━━ MATERIAL FOR THIS EXERCISE
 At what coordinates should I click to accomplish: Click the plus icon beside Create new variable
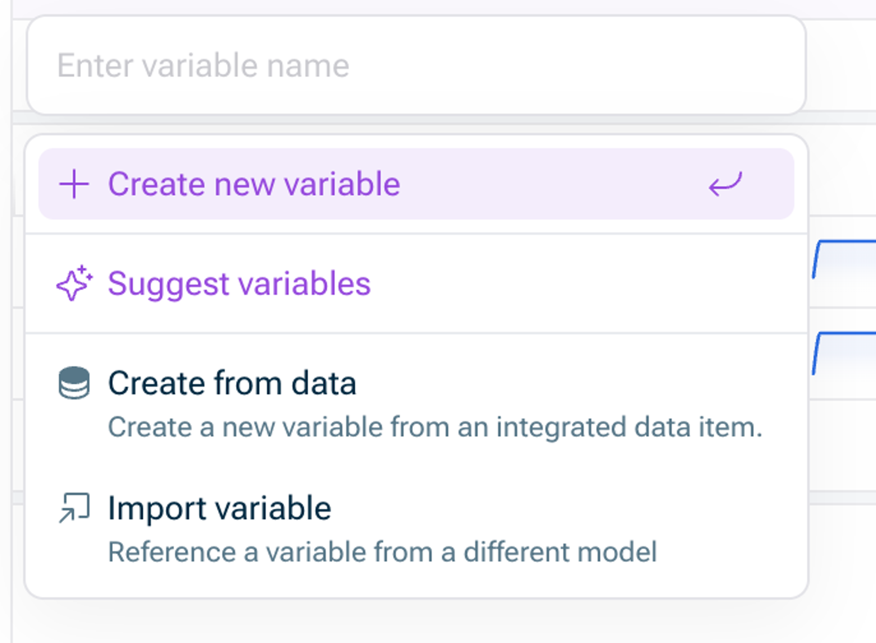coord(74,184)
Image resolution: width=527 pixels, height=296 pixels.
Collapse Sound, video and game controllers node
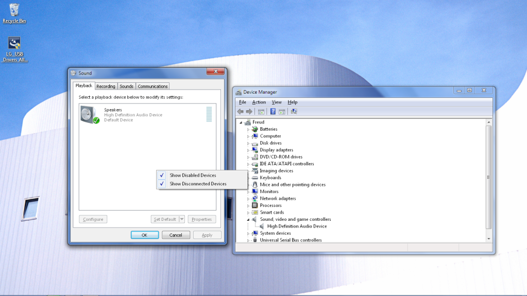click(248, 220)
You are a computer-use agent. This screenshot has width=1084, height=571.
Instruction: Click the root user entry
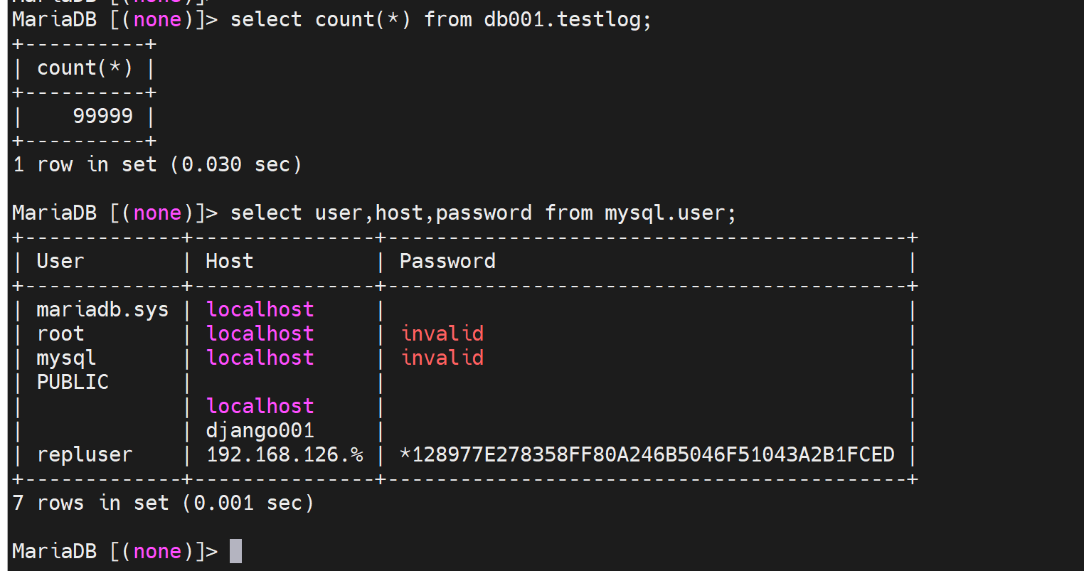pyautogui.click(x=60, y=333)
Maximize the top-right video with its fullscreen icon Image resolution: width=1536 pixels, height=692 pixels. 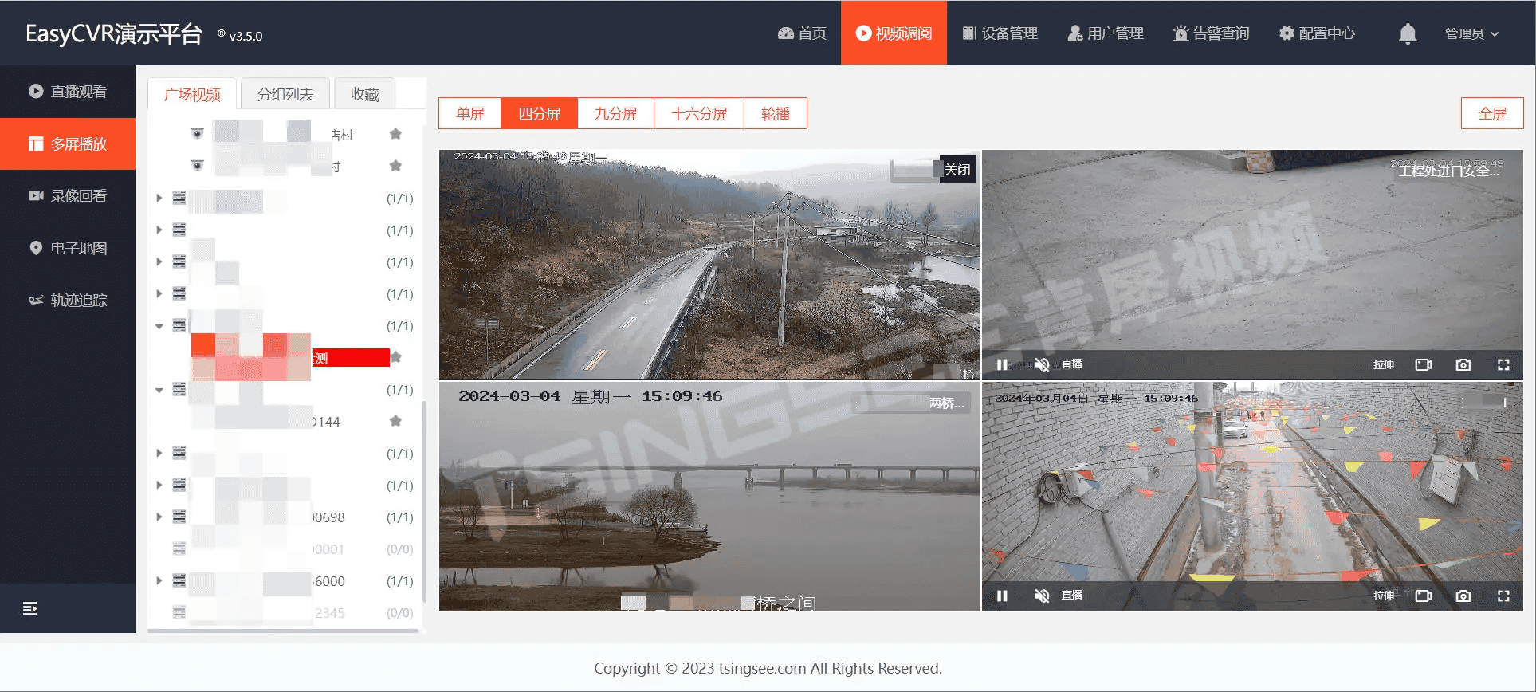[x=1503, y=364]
━━━━
### [GIVEN EXERCISE]
Arrange the rows as a JSON list of strings, one string per line with blank lines skipped, beginning at the first line and stopping after the line that has "click(248, 220)". Leave the pictures out.

### [SOLUTION FOR THIS EXERCISE]
[
  " At what coordinates should I click to accomplish: Click the plus icon beside Create new variable",
  "coord(74,184)",
  "Image resolution: width=527 pixels, height=296 pixels.",
  "Collapse Sound, video and game controllers node",
  "click(248, 220)"
]